El factor soviético tuvo otras implicancias importantes. Por ejemplo, el marxismo-leninismo asumido en Chile expresaba que el avance a la sociedad sin clases se realizaría “de acuerdo con los principios científicos del socialismo, enunciados por Marx y Engels, realizados y desarrollados por Lenin y Stalin, y sustentados por la Internacional Comunista” (Estatutos del Partido Comunista de Chile, Santiago, Antares, s/f). Esto tenía una relevancia histórica y doctrinal, pero también obedecía a la lógica interna soviética, por cuanto el régimen de Stalin -que había comenzado en 1924- tenía en Trotski a su principal enemigo, y al trotskismo como la gran herejía política. Esta discusión se trasladó a Chile, donde los comunistas asumieron la adhesión a la Unión Soviética y Stalin, condenando cualquier desviacionismo. Como consecuencia, los trotskistas chilenos también fueron perseguidos y proscritos del Partido, que vivía una fase de bolchevización.

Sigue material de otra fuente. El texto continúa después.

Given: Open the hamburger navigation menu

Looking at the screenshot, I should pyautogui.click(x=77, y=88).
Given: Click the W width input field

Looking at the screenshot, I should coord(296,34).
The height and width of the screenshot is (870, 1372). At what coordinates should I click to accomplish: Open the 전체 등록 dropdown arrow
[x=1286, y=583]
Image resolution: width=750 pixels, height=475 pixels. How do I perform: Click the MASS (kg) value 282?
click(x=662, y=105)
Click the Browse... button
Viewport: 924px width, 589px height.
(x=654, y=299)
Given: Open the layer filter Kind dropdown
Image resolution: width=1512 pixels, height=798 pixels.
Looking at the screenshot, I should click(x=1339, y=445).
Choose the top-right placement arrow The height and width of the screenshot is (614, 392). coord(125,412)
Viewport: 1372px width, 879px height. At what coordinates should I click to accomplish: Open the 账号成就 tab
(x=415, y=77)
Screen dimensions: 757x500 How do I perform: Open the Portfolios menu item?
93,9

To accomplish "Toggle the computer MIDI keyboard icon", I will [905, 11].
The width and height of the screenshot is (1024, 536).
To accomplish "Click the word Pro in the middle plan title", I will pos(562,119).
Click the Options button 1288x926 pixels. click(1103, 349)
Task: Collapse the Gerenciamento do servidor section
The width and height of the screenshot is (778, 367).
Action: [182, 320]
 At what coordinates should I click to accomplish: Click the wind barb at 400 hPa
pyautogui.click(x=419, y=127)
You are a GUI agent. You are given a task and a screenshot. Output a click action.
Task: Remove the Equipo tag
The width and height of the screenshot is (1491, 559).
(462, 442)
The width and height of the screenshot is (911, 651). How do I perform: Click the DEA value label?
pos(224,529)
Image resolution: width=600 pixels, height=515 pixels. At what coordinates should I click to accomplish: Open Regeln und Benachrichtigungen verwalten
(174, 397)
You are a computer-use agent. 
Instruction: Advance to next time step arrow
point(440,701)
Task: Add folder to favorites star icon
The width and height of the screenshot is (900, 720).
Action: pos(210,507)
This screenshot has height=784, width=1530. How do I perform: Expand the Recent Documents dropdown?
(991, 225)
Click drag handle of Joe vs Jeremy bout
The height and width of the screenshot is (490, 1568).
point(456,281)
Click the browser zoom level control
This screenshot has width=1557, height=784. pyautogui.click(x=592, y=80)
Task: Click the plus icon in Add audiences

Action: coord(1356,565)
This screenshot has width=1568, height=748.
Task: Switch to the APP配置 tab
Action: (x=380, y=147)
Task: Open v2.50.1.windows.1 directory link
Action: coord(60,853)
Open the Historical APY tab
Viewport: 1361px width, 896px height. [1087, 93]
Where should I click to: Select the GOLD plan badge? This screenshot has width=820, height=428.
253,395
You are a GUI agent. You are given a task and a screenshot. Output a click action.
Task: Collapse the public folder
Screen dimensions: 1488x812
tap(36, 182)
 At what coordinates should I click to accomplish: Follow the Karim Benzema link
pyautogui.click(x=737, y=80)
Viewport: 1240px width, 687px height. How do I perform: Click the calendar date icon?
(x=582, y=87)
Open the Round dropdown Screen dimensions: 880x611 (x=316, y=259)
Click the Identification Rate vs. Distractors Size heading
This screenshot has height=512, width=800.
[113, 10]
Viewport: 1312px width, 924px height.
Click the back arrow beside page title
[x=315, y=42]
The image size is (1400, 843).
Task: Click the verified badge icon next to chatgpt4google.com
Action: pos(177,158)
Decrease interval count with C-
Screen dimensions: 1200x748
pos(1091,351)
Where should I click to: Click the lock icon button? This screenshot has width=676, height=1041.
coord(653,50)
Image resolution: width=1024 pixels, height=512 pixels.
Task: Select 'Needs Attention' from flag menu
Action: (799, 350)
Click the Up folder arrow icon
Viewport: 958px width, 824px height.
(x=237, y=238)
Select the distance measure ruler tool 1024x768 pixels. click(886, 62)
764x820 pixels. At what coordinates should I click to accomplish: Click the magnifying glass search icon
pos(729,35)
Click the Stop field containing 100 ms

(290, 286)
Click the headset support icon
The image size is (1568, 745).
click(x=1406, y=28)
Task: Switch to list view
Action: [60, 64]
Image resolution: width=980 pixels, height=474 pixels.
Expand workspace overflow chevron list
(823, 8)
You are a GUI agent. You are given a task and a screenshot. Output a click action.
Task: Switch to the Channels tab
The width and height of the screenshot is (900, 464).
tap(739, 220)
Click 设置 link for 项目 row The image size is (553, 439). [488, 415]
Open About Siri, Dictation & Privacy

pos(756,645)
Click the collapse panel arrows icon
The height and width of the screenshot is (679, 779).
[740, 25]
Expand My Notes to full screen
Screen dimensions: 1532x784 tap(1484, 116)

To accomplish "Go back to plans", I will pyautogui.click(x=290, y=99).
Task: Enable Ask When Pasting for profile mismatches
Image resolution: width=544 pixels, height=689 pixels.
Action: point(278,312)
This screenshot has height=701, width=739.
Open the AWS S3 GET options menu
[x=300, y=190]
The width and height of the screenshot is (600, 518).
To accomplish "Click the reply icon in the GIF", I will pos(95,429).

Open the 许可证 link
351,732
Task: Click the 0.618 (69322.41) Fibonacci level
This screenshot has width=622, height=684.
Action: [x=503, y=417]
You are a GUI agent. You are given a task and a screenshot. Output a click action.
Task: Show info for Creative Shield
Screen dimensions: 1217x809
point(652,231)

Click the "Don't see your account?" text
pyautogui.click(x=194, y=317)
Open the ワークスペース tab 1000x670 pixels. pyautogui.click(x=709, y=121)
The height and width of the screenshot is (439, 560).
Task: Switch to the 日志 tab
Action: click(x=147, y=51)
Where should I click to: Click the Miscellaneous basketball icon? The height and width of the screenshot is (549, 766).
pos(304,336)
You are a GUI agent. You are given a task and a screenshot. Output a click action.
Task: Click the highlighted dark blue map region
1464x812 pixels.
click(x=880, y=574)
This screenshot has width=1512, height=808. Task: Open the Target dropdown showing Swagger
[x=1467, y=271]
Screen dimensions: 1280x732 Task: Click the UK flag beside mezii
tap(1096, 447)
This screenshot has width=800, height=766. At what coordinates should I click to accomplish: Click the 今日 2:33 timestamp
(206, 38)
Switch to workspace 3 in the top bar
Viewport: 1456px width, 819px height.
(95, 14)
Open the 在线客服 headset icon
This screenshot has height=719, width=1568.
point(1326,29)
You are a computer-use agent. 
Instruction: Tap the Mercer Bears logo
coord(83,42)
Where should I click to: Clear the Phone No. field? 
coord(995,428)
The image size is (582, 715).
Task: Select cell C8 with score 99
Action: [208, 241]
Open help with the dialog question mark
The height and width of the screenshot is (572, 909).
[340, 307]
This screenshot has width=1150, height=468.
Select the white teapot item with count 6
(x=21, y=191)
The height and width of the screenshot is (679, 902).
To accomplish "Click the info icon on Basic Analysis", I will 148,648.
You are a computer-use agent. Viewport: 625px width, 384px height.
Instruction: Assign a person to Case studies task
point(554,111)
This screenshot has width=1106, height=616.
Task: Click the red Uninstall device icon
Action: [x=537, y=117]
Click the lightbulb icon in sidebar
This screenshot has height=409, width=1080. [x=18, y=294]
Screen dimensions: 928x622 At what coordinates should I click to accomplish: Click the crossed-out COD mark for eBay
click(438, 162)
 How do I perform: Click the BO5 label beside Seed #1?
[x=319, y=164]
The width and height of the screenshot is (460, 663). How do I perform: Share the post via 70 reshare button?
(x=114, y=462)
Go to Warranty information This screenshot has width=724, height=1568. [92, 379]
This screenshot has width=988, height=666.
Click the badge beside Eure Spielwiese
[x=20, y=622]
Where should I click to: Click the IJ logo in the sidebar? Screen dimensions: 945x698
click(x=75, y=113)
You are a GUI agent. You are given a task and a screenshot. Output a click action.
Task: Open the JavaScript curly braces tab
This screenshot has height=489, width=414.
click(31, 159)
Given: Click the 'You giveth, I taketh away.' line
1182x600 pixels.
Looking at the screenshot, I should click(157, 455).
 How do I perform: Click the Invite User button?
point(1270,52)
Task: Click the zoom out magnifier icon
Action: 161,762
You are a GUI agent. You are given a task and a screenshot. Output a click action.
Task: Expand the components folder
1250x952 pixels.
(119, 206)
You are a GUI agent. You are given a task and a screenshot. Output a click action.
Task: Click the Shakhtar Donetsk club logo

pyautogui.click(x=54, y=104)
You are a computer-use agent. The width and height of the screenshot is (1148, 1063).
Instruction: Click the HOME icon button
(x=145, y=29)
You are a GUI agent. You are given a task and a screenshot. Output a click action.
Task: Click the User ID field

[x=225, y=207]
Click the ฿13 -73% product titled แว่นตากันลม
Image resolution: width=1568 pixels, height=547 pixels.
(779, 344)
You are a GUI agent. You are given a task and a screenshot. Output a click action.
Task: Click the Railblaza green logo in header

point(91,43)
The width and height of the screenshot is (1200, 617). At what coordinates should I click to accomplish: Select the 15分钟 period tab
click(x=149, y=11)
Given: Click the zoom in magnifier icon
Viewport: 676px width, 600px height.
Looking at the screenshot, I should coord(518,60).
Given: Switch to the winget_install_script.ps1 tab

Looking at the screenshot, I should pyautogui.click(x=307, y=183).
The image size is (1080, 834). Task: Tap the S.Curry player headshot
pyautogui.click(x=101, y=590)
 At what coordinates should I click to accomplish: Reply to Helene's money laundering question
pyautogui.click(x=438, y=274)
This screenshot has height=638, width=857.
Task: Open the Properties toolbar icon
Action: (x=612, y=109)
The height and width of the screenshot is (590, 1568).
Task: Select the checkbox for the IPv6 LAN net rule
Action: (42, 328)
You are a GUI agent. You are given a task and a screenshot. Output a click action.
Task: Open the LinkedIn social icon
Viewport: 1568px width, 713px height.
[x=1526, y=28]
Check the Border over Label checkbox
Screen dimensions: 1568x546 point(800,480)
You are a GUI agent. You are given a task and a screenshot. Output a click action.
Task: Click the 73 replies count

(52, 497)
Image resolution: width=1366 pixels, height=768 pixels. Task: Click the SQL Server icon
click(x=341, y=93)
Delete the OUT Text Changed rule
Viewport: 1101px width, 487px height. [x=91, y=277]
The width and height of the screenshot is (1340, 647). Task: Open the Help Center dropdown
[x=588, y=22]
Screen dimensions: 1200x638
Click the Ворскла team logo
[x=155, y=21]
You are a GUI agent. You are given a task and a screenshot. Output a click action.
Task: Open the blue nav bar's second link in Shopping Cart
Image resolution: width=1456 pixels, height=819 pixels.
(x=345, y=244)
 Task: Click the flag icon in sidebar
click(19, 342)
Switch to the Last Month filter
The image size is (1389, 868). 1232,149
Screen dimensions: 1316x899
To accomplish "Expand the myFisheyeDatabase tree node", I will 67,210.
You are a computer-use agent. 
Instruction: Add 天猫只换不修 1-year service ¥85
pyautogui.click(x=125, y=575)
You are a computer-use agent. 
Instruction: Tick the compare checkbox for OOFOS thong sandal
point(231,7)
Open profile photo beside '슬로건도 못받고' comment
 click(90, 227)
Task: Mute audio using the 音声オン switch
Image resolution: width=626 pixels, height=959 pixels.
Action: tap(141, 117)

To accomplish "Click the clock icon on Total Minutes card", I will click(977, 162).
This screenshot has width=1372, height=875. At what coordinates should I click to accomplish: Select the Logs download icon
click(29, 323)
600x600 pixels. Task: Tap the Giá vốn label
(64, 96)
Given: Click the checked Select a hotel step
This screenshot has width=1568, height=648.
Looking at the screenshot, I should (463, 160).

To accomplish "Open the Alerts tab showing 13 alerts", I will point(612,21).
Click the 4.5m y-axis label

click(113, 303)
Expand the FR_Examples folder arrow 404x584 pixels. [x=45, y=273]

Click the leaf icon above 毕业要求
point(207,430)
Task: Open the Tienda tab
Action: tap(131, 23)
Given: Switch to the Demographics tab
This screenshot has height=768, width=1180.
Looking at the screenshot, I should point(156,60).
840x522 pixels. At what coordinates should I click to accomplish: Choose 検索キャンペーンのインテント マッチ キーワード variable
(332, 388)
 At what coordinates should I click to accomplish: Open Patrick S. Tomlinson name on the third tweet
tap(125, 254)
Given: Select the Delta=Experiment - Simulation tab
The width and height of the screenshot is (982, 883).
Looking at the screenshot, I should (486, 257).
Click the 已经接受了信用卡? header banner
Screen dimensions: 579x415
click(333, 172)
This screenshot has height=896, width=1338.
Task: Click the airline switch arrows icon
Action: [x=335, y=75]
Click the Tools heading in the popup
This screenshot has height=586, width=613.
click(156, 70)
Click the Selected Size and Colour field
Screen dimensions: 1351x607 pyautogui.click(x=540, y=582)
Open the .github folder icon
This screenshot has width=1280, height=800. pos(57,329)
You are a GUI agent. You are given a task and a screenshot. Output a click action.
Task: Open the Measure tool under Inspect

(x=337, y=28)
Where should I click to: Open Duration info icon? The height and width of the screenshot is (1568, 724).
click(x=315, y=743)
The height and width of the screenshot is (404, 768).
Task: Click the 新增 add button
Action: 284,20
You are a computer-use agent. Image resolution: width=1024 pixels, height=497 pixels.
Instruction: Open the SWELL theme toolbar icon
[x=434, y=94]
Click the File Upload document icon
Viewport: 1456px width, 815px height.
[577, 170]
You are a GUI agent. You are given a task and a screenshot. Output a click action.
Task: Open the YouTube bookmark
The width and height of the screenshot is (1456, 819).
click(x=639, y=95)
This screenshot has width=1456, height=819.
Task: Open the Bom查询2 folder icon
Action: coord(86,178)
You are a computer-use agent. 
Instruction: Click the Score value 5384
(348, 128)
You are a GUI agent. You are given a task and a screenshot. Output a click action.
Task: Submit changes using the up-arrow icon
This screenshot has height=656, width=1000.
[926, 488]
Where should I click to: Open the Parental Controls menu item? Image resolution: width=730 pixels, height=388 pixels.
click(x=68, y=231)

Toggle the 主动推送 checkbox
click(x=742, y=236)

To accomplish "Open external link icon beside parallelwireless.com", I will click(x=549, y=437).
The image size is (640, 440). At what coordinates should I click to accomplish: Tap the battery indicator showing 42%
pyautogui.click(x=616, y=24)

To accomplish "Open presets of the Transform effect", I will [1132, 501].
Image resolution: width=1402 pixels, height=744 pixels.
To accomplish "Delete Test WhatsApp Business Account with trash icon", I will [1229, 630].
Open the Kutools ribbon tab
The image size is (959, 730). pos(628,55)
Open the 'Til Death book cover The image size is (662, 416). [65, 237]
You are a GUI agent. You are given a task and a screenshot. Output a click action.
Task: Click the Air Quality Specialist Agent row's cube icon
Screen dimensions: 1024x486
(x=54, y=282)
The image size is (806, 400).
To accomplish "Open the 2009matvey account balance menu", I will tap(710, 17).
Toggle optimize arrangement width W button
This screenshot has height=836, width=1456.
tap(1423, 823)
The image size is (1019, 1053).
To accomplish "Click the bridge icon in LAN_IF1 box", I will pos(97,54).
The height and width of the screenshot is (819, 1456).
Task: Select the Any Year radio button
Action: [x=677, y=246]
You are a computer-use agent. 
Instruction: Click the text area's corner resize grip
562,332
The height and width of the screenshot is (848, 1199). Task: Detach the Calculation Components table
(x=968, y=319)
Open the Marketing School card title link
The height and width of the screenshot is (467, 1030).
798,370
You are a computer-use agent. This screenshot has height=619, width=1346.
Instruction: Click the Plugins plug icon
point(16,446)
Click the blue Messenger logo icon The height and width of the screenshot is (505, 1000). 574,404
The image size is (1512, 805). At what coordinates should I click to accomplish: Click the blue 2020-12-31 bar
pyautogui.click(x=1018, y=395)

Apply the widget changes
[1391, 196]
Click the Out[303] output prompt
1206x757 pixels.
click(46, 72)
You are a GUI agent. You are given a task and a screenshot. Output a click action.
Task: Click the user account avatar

El más perjudicado por la situación fue Manuel Hidalgo, comunista destacado que había llegado a ser senador y miembro de la Comisión Constituyente en 1925, pero que fue expulsado del Comité Central del Partido en 1930, y descalificado como “colaborador profesional de la burguesía”. En palabras de Andrew Barnard, “incapaz de volver al partido oficial excepto en términos de una abyecta rendición, los hidalguistas asumieron el rol trotskista que se les había asignado” (en “El Partido Comunista de Chile y las políticas del tercer periodo, 1931-1934”, en 1912-2012. El siglo de los comunistas chilenos). Así, Hidalgo y los suyos publicaron sus propios periódicos y folletos, hicieron su trabajo sindical, se organizaron y finalmente crearon la Izquierda Comunista (IC), después de haber compartido el nombre con sus antiguos camaradas. Adicionalmente tuvieron una análisis distinto de la realidad nacional, rechazando algunas visiones de la Komintern, como la identificación de la democracia con el fascismo, o de los socialdemócratas con socialfascistas.

En cualquier caso, todavía quedaba mucha historia por delante, y la década de 1930 sería extraordinariamente prolífica en proyectos, en medio de una situación internacional dinámica y dividida, que culminaría con el estallido de la Segunda Guerra Mundial. En la segunda mitad de esa década el Partido Comunista se comprometería con la línea de los frentes populares, definido desde Moscú y asumido como la necesidad de luchar contra el fascismo, en una fórmula que tuvo vigencia en España, Francia, y también en Chile.